Yes, Obamacare has raised premiums, caused people to lose their health coverage, raised taxes, and more. But on January 1, Obamacare started digging in for the long haul: putting down the deep roots of entitlement programs.

Entitlements—like the big three of Social Security, Medicare, and Medicaid—are the biggest causes of America’s spending and debt crisis.
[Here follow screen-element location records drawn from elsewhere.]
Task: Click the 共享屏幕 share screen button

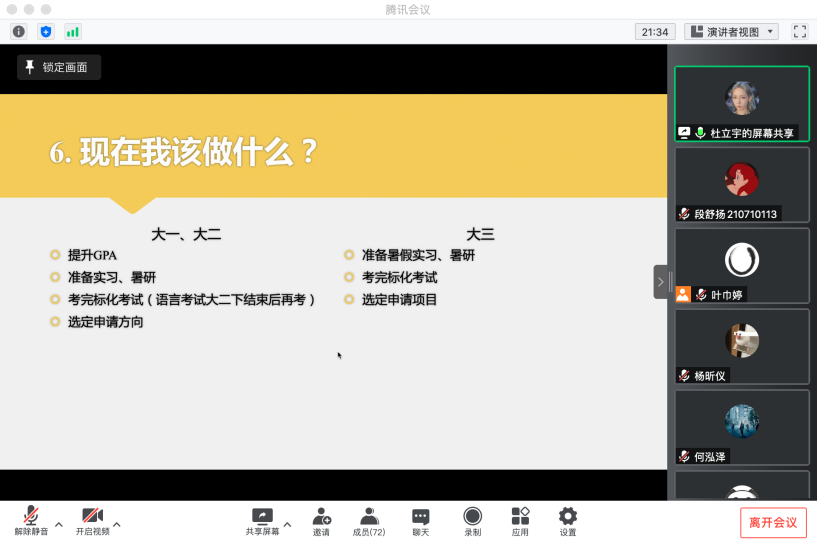Action: click(x=262, y=521)
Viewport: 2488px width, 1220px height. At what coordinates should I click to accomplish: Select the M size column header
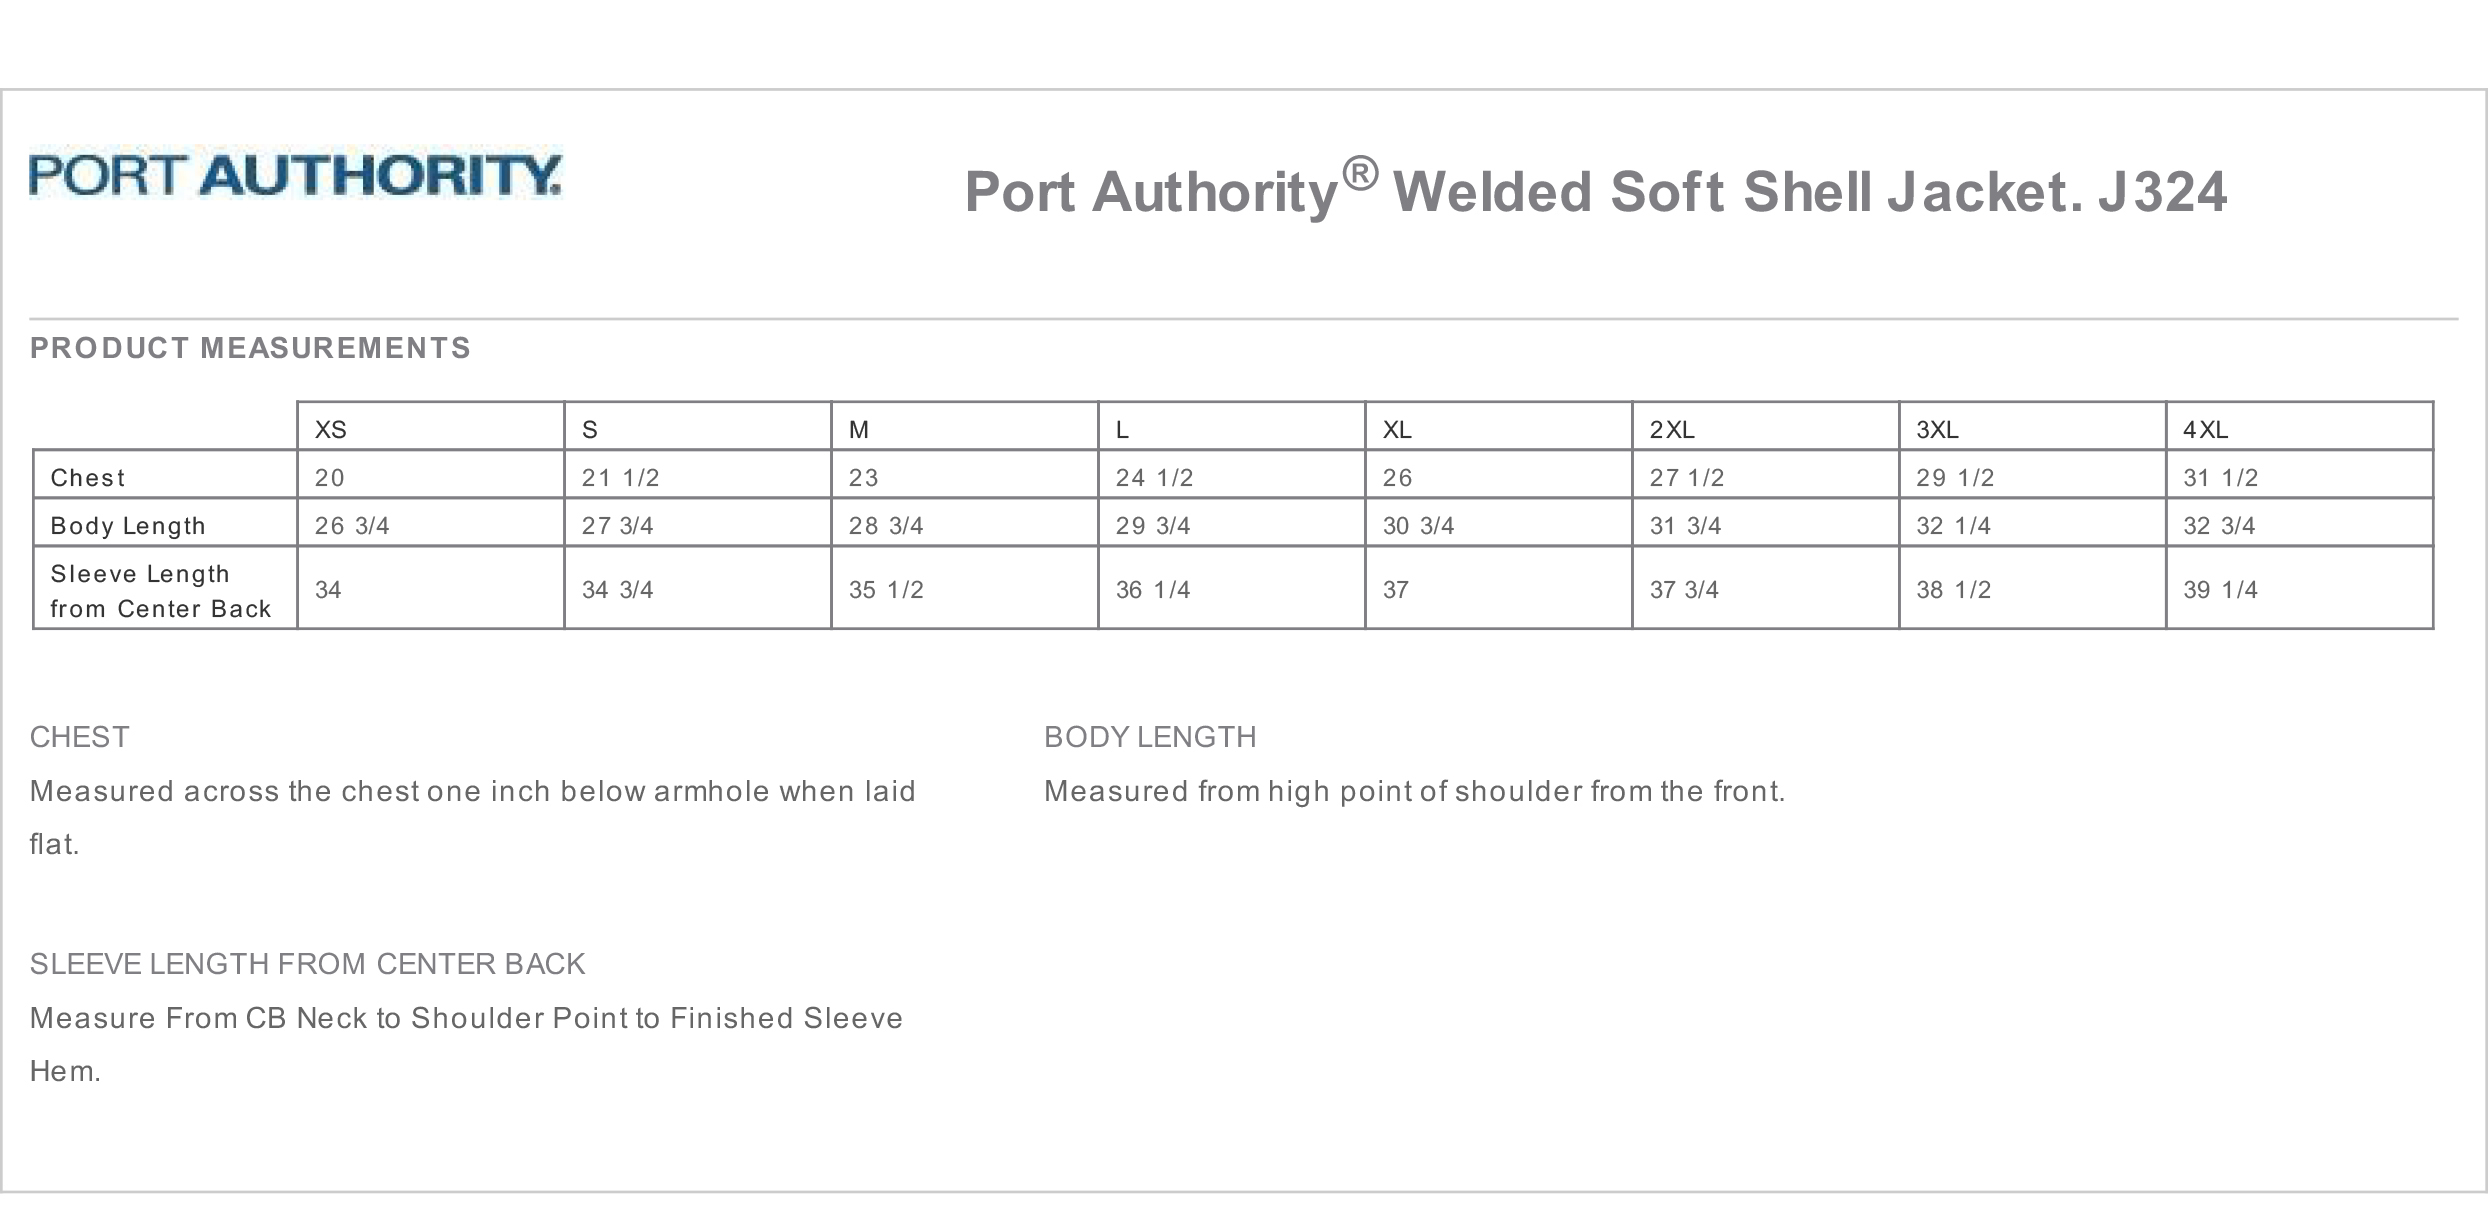point(859,430)
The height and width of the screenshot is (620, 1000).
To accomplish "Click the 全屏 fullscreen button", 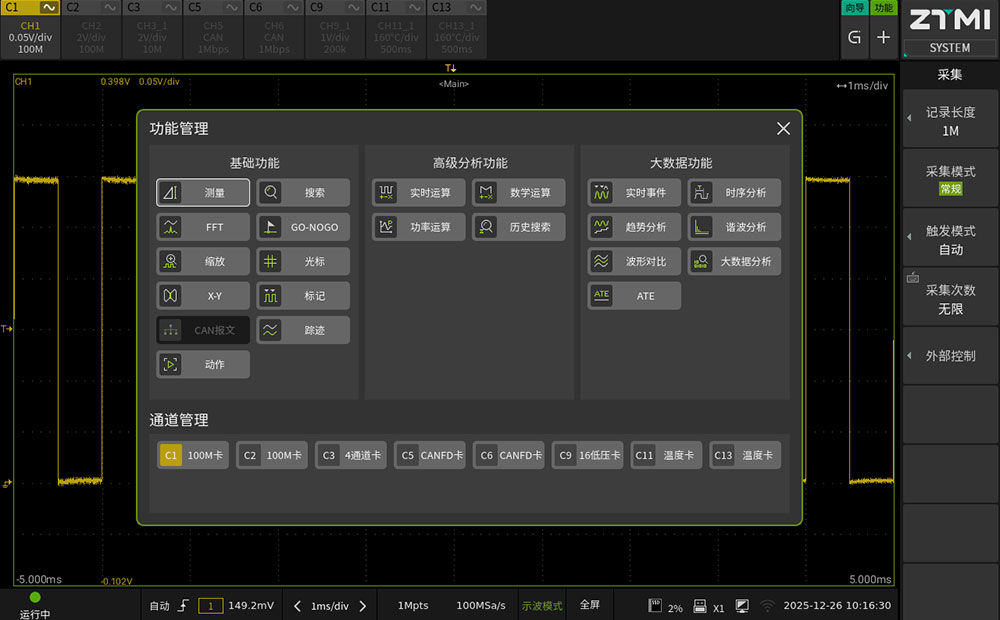I will tap(590, 605).
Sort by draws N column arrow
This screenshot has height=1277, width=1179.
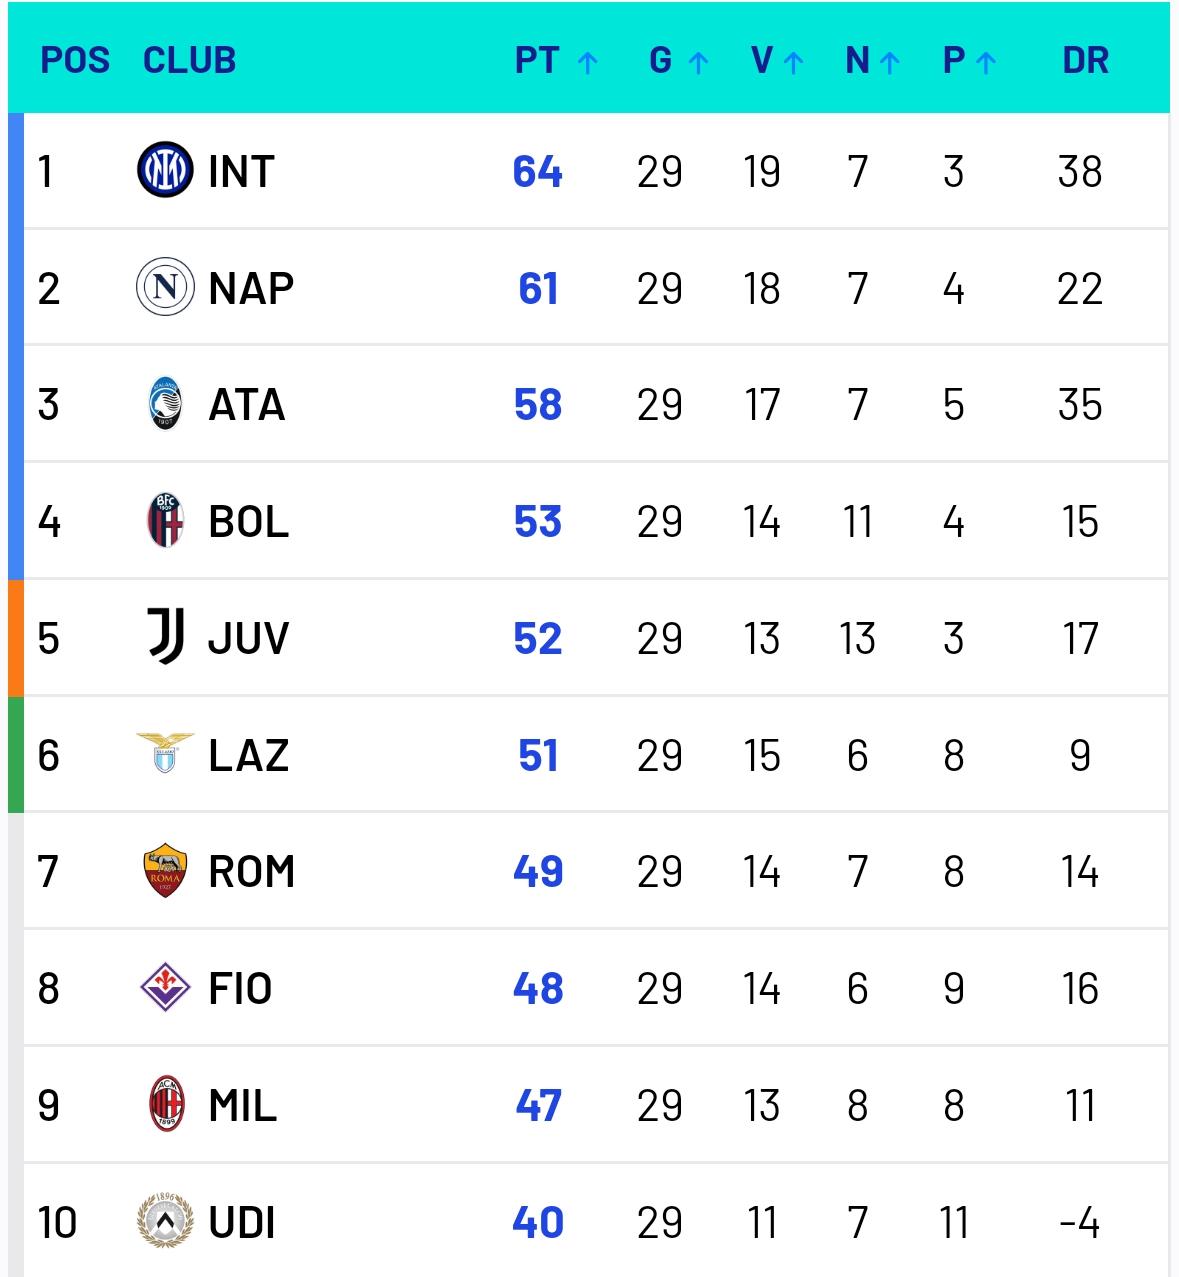click(x=890, y=63)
And Obamacare creates a new entitlement program while expanding another.


The creation of a new entitlement: Taxpayer-funded subsidies for millions of Americans

Obamacare created insurance exchanges to sell and subsidize government-approved health care plans. Most of those who attain coverage through the exchanges will have their costs partially subsidized by federal taxpayers.

By 2023, the Congressional Budget Office (CBO) projects that 24 million people will obtain coverage in the exchanges, 19 million of whom are expected to receive subsidies. CBO estimates that together, the subsidies will cost taxpayers nearly $1.1 trillion from 2014-2023.

Who can get a subsidy?

The expansion of a broken entitlement: Medicaid

Thanks to Obamacare, the already failing Medicaid program will receive an influx of millions of new enrollees in 2014 and beyond.

Before Obamacare’s blanket expansion, Medicaid traditionally covered low-income moms and kids and low-income disabled and elderly. If every state expands its program, as many as 25 million additional people could enroll in Medicaid by 2021—most of them childless adults. And there may even be some erroneous additions: Senator Rand Paul (R-KY) announced yesterday that his son had been signed up for Medicaid when the family tried to sign up for health care on the Obamacare exchanges.

Obamacare expands Medicaid eligibility to any individual earning up to 138 percent of the federal poverty level —an annual income of $15,856 in 2013, in any state that allows it. Instead of reforming a program that is already failing the most vulnerable in our society, Obamacare worsens the existing problems and creates new ones.

The law’s creation of two new entitlements comes at a time when the nation is already facing a fiscal crisis, largely due to existing entitlements. These programs need reform—not piling on new obligations.